Visivelmente o que pode se observar é um grande número de trabalhadores na informalidade, como:  Uber, Uber Eats, pequenos “empreendedores”, outros. Segundo IPEA, se registra cerca de 1,5 milhão de pessoas nessa situação. Cumpre registrar que essas pessoas não têm contrato de trabalho com garantia, não têm registro em carteira de trabalho, não são segurados da Previdência, não têm seguro saúde, não recebem férias, 13º salário e nem seguro desemprego.

Depois de muitas discussões realizadas sobre a Reforma até aqui, como aludido, algumas questões vêm sendo resolvidas na Suprema Corte, para garantir a constitucionalidade de alguns tópicos. Em outubro do ano passado, o STF considerou inconstitucional a regra trazida pela reforma, onde beneficiários da Justiça gratuita deveriam pagar por honorários periciais e advocatícios de sucumbência caso perdessem o processo.

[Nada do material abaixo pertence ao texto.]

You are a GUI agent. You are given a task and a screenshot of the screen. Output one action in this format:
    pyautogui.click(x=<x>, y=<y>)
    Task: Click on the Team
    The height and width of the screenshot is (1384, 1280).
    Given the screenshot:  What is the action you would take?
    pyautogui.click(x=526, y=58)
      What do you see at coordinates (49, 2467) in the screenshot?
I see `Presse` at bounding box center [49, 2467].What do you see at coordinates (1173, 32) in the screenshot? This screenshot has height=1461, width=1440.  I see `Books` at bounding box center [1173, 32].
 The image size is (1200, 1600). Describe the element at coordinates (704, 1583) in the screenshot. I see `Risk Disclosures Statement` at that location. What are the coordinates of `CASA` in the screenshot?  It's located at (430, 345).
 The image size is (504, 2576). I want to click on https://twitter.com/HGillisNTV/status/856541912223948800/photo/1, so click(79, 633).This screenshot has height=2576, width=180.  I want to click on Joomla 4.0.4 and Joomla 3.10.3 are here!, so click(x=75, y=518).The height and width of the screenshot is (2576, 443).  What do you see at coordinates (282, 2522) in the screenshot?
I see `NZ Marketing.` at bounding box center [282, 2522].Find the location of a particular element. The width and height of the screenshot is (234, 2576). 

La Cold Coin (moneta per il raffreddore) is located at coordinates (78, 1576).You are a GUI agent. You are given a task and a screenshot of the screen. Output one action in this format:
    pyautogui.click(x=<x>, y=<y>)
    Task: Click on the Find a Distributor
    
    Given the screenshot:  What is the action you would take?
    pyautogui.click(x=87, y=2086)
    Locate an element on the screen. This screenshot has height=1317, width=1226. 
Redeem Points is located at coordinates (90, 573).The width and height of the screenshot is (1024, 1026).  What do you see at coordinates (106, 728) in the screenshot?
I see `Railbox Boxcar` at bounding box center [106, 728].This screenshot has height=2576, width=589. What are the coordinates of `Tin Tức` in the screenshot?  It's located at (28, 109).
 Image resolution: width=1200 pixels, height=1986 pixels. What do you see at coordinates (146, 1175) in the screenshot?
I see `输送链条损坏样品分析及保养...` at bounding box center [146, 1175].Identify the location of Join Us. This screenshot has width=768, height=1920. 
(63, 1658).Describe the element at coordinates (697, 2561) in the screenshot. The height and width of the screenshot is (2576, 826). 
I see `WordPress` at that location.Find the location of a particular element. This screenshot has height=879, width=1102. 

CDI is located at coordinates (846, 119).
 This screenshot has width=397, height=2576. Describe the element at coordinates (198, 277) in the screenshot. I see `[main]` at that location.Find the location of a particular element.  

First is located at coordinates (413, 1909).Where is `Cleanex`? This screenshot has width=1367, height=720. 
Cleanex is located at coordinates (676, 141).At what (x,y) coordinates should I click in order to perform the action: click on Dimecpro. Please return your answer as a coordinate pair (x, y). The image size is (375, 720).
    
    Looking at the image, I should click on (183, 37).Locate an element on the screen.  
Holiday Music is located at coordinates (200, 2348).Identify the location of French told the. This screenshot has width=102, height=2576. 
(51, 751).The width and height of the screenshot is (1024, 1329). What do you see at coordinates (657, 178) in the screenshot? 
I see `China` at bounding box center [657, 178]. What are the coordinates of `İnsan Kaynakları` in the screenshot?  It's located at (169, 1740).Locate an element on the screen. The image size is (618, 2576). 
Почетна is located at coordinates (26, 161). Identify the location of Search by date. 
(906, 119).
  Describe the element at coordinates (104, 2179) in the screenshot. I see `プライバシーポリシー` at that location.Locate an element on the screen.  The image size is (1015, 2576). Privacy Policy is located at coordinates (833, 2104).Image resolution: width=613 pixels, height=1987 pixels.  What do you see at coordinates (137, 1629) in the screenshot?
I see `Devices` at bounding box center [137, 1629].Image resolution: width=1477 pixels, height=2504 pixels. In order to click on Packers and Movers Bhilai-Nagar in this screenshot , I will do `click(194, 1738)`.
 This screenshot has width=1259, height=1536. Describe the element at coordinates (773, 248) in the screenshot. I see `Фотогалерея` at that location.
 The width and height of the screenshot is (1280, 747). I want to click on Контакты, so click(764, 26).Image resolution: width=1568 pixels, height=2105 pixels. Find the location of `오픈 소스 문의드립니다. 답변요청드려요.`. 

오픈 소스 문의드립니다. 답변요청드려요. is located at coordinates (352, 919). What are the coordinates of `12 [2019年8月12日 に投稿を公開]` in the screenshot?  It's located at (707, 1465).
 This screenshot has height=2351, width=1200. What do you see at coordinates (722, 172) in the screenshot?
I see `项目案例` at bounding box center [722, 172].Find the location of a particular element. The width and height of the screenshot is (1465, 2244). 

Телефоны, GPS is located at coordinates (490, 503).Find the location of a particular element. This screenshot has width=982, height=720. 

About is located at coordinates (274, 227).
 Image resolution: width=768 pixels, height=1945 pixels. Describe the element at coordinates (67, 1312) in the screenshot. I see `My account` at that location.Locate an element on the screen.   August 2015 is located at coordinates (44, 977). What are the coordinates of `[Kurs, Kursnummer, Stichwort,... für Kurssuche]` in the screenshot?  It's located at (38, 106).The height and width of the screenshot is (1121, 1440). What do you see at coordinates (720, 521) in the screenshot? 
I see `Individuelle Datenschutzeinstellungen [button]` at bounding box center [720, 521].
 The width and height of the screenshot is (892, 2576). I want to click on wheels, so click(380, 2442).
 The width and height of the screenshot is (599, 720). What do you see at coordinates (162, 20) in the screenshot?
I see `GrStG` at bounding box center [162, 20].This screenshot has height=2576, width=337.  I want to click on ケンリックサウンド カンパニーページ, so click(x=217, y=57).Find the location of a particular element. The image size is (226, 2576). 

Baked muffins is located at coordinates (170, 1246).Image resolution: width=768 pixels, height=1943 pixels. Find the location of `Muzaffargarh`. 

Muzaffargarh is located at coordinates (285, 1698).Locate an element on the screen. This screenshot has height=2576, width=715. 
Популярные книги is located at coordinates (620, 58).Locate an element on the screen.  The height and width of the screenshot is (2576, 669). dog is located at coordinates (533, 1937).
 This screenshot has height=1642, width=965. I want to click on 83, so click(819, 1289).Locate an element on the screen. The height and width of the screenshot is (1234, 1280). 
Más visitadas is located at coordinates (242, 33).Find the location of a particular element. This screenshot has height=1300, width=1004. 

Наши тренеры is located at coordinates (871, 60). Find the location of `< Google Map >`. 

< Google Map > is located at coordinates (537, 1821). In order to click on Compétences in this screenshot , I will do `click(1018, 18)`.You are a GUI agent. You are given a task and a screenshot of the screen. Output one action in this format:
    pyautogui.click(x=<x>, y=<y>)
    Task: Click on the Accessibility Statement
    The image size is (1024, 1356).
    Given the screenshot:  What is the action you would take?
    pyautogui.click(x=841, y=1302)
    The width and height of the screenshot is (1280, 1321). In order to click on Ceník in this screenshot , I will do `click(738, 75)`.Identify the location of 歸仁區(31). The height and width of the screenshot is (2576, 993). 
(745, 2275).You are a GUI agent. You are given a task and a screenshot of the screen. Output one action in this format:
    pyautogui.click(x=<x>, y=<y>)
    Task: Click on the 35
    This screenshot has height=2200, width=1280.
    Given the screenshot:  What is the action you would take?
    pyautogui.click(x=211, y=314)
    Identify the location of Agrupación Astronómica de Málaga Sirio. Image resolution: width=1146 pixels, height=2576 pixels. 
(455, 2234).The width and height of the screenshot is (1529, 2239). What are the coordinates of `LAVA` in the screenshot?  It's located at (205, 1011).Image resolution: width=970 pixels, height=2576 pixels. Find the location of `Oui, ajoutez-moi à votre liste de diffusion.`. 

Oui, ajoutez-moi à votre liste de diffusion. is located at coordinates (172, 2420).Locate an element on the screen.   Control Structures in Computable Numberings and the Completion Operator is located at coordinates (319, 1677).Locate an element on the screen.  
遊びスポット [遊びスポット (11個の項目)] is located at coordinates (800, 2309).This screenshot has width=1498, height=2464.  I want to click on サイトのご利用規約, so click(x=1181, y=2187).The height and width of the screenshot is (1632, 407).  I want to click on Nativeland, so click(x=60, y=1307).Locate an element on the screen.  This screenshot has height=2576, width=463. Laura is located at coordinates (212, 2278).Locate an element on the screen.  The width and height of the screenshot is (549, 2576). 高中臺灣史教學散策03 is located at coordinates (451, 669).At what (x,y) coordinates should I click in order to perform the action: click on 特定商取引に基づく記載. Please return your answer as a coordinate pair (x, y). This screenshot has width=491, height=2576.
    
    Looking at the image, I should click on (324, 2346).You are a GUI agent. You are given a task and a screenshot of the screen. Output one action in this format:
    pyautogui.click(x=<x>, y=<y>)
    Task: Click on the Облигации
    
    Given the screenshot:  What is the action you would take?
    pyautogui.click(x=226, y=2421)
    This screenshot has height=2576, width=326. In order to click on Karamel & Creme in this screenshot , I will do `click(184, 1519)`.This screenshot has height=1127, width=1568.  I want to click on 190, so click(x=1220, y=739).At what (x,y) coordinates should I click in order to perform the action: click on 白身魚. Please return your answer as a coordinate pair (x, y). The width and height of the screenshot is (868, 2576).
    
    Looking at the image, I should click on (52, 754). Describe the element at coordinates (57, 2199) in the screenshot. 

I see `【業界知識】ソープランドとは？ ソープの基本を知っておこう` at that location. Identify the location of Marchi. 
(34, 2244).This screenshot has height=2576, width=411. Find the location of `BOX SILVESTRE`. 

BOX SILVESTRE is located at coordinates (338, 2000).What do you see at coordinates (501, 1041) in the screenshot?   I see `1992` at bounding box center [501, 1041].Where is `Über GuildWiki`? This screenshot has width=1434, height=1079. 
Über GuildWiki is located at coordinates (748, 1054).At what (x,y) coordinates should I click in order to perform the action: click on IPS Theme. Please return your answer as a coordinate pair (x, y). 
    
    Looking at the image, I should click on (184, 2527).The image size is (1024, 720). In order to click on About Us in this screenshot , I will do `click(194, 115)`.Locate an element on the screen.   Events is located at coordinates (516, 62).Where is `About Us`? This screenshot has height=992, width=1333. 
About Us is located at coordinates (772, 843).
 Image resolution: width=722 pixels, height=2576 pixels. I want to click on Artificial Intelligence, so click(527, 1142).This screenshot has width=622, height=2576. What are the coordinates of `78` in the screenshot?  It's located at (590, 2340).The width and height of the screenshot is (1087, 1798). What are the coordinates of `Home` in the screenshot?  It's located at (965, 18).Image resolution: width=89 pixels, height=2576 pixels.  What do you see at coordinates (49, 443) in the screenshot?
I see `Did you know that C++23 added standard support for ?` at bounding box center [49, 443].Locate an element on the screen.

A Justiça gratuita é um garantia da parte, para poder ajuizar uma ação, quando esta não consegue arcar com as despesas processuais. É garantida pela Lei 1.060/50, pelo Código de Processo Cível brasileiro, art. 98 e seguintes, e era garantido na Justiça do Trabalho, uma vez que o trabalhador é considerado parte hipossuficiente na relação. A nova redação, após a Reforma em 2017, diz:

“[...] é concedida a trabalhadores com salário igual ou inferior a 40% do teto do Regime Geral de Previdência Social, ou seja, R$ 2.834,00. Por outro lado, foi mantida a cobrança caso o trabalhador falte à audiência sem justificativa”.

Essas são algumas das questões trazidas na Reforma e considerada como das mais graves, pois segundo a Constituição Federal, ninguém pode ser impedido do acesso à justiça e à garantia da tutela efetiva", concluiu a advogada Noélia Sampaio para o JTNEWS.